Psicóloga parnanguara leva protocolo inovador a Moçambique para proteger crianças surdas vítimas de violência


Por Luiza Rampelotti Publicado 22/03/2024 às 11h26

Entre 9 e 15 de março, a psicóloga parnanguara Ana Rebeca Domingues Benevides embarcou em uma missão transformadora com destino a Moçambique, na África. O objetivo foi implementar um protocolo de entrevista forense especialmente adaptado para crianças surdas que são vítimas de violência.

Psicóloga Rebeca Paranaguá (1)
O objetivo foi implementar um protocolo de entrevista forense especialmente adaptado para crianças surdas que são vítimas de violência. Foto: Arquivo pessoal

Tudo começou em 2021, quando Ana Rebeca dedicou seu Trabalho de Conclusão de Curso (TCC) no curso de Psicologia da Universidade Tuiuti do Paraná à tradução do protocolo NICHD (National Institute of Child Health and Human Development) para a Língua Brasileira de Sinais (LIBRAS). Este protocolo, amplamente reconhecido como padrão ouro em entrevistas com crianças vítimas de violência, destaca-se por sua capacidade de coletar relatos com detalhes precisos.

A tradução para LIBRAS teve como objetivo garantir o acesso à justiça para crianças surdas. Anteriormente, essas entrevistas eram conduzidas por meio de relatos informais ou com a assistência de intérpretes de LIBRAS“, explica Ana Rebeca ao JB Litoral.

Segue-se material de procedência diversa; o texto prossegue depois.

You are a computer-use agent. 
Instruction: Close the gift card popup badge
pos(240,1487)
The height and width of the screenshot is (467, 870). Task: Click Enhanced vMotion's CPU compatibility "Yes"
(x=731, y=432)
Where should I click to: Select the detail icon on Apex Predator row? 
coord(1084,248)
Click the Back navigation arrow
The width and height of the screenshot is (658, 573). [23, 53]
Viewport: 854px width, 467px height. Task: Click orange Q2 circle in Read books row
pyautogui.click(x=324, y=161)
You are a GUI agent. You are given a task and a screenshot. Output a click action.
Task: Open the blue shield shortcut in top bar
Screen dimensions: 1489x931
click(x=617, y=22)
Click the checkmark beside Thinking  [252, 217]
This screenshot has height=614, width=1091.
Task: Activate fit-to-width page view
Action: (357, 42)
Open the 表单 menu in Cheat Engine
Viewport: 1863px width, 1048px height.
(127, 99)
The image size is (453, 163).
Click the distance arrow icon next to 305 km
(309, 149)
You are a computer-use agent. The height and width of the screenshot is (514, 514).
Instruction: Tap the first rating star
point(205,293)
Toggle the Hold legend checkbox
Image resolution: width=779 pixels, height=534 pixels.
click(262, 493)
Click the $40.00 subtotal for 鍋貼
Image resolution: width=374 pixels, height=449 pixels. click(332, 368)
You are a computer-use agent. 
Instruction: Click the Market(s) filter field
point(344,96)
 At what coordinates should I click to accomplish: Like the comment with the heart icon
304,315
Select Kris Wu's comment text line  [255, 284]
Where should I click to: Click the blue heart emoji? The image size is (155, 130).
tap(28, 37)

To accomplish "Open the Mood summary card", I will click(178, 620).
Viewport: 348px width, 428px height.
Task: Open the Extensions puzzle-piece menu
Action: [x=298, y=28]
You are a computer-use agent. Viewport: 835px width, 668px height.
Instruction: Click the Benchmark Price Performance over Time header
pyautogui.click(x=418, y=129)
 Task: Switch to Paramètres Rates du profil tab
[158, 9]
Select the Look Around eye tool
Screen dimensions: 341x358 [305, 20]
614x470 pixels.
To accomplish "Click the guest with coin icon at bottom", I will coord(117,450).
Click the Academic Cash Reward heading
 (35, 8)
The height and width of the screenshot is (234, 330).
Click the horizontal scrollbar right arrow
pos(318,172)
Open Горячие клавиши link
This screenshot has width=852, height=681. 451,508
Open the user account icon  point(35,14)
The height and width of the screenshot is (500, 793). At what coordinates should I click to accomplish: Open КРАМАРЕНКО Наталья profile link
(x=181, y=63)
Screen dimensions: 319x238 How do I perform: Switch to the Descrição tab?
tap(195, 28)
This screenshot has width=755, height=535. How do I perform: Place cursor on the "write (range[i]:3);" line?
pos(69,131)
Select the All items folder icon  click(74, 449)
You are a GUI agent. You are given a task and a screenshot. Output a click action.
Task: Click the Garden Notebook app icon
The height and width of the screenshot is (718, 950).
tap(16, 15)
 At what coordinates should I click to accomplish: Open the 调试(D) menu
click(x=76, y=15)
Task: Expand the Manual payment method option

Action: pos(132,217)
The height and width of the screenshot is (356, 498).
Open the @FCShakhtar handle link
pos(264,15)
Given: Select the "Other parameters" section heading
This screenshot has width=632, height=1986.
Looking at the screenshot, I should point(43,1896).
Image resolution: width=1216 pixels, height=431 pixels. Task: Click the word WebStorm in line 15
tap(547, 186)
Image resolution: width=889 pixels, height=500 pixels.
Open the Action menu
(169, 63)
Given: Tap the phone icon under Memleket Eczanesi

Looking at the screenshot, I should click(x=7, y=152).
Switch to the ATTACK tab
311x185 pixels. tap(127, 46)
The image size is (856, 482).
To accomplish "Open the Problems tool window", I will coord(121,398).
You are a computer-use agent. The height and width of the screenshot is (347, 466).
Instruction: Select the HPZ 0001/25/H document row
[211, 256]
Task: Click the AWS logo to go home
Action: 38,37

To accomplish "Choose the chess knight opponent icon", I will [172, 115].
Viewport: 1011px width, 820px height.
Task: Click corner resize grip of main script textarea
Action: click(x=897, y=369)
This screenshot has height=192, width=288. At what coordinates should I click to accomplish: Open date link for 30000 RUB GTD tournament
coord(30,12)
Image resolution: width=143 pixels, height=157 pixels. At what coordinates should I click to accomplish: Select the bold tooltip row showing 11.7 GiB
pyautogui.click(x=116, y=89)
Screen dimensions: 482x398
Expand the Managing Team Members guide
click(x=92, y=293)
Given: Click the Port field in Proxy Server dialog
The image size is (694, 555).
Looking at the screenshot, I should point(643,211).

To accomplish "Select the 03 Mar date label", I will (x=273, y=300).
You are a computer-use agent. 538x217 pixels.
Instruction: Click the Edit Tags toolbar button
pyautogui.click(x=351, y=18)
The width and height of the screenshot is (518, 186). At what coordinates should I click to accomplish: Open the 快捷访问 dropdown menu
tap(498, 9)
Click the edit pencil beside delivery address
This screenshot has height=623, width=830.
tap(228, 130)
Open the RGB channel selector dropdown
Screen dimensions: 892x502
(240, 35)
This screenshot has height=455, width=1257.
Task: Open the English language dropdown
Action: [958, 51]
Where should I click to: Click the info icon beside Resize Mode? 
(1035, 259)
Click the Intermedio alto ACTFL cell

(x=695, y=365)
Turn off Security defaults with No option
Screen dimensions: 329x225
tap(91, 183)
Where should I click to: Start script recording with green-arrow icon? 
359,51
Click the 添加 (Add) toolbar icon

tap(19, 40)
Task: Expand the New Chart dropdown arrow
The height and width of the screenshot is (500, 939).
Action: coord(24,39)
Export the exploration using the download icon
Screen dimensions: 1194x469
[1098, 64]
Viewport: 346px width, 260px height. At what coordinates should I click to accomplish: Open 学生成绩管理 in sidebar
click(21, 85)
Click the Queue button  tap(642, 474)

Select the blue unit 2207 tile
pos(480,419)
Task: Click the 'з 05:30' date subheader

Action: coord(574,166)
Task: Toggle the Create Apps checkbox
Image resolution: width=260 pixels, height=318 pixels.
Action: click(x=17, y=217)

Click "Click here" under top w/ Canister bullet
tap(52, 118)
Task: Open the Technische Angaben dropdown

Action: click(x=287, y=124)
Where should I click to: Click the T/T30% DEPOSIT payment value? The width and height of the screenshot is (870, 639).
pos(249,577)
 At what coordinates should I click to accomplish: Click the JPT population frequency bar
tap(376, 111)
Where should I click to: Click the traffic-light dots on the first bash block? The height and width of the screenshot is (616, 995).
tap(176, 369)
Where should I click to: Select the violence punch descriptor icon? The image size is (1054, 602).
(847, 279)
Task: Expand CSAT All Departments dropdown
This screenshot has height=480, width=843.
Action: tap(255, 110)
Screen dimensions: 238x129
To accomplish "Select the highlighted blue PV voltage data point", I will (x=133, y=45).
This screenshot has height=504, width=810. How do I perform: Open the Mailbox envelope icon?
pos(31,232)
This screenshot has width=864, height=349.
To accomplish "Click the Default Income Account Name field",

Após a conclusão bem-sucedida do TCC, o trabalho inédito foi publicado como artigo científico em uma revista internacional em 2023. A partir desse ponto, a Organização Não Governamental (ONG) World Vision, com sede no Canadá, demonstrou interesse em financiar o projeto para sua implementação em Moçambique, um país confrontado com um alarmante número de casos de violência contra crianças, tanto surdas quanto ouvintes.

Moçambique enfrenta um desafio significativo com a violência contra crianças. A World Vision, ciente disso, decidiu financiar o projeto, e me proporcionou uma bolsa de estudos para um mestrado. Em colaboração com meu orientador, Dr. Sidnei Priolo Filho, e uma equipe local, conseguimos traduzir o protocolo NICHD para três idiomas: português moçambicano, língua de sinais moçambicana e Changana, uma língua nativa local“, acrescenta Ana Rebeca.

O trabalho em Moçambique

Com a tradução concluída, Ana Rebeca, Dr. Sidnei Priolo e o aluno Renan Hoinski viajaram para Moçambique. Lá, eles conduziram treinamentos para profissionais da área de saúde, justiça e educação, assim como para alunos da Universidade Eduardo Modlane, capacitando-os a aplicar o protocolo na prática. Além disso, um grupo do judiciário local expressou interesse em adotar o NICHD em suas interações com crianças.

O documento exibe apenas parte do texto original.